(Beginning of AVAILABLE DATA)
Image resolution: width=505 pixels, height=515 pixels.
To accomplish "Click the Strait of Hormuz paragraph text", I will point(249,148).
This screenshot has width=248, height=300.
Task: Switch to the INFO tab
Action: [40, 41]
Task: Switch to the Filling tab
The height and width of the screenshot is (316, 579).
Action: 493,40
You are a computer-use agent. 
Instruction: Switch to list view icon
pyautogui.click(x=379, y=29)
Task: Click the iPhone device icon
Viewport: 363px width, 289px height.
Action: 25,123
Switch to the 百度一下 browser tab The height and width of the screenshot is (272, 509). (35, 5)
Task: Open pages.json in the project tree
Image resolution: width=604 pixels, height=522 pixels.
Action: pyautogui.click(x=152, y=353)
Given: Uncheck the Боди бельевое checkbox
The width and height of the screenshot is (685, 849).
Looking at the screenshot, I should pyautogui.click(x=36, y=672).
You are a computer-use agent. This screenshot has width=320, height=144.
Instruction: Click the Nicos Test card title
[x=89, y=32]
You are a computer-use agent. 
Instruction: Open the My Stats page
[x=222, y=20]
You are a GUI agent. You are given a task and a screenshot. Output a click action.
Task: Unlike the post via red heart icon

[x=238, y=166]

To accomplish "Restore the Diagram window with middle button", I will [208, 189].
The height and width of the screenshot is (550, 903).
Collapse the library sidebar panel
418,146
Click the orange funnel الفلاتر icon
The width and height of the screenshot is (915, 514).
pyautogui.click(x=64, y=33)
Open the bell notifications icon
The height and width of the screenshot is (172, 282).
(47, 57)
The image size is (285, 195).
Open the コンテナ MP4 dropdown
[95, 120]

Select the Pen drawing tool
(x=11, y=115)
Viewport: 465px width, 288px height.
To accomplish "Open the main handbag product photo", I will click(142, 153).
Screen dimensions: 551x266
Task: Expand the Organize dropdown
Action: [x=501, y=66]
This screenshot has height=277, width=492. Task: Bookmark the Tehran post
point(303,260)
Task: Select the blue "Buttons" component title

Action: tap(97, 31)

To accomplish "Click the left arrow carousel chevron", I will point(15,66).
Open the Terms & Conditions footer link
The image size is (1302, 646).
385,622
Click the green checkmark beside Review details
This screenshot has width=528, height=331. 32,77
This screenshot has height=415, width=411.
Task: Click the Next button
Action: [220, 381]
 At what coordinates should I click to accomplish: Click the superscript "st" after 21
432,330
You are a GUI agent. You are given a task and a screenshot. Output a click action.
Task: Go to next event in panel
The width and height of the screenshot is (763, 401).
(End of AVAILABLE DATA)
Reproduce only the lines above, starting at the line with "The height and width of the screenshot is (316, 579)." and ending at the line with "Click the orange funnel الفلاتر icon", exactly as written.

The height and width of the screenshot is (316, 579).
Action: 493,40
You are a computer-use agent. 
Instruction: Switch to list view icon
pyautogui.click(x=379, y=29)
Task: Click the iPhone device icon
Viewport: 363px width, 289px height.
Action: 25,123
Switch to the 百度一下 browser tab The height and width of the screenshot is (272, 509). (35, 5)
Task: Open pages.json in the project tree
Image resolution: width=604 pixels, height=522 pixels.
Action: pyautogui.click(x=152, y=353)
Given: Uncheck the Боди бельевое checkbox
The width and height of the screenshot is (685, 849).
Looking at the screenshot, I should pyautogui.click(x=36, y=672).
You are a computer-use agent. This screenshot has width=320, height=144.
Instruction: Click the Nicos Test card title
[x=89, y=32]
You are a computer-use agent. 
Instruction: Open the My Stats page
[x=222, y=20]
You are a GUI agent. You are given a task and a screenshot. Output a click action.
Task: Unlike the post via red heart icon

[x=238, y=166]

To accomplish "Restore the Diagram window with middle button", I will [208, 189].
The height and width of the screenshot is (550, 903).
Collapse the library sidebar panel
418,146
Click the orange funnel الفلاتر icon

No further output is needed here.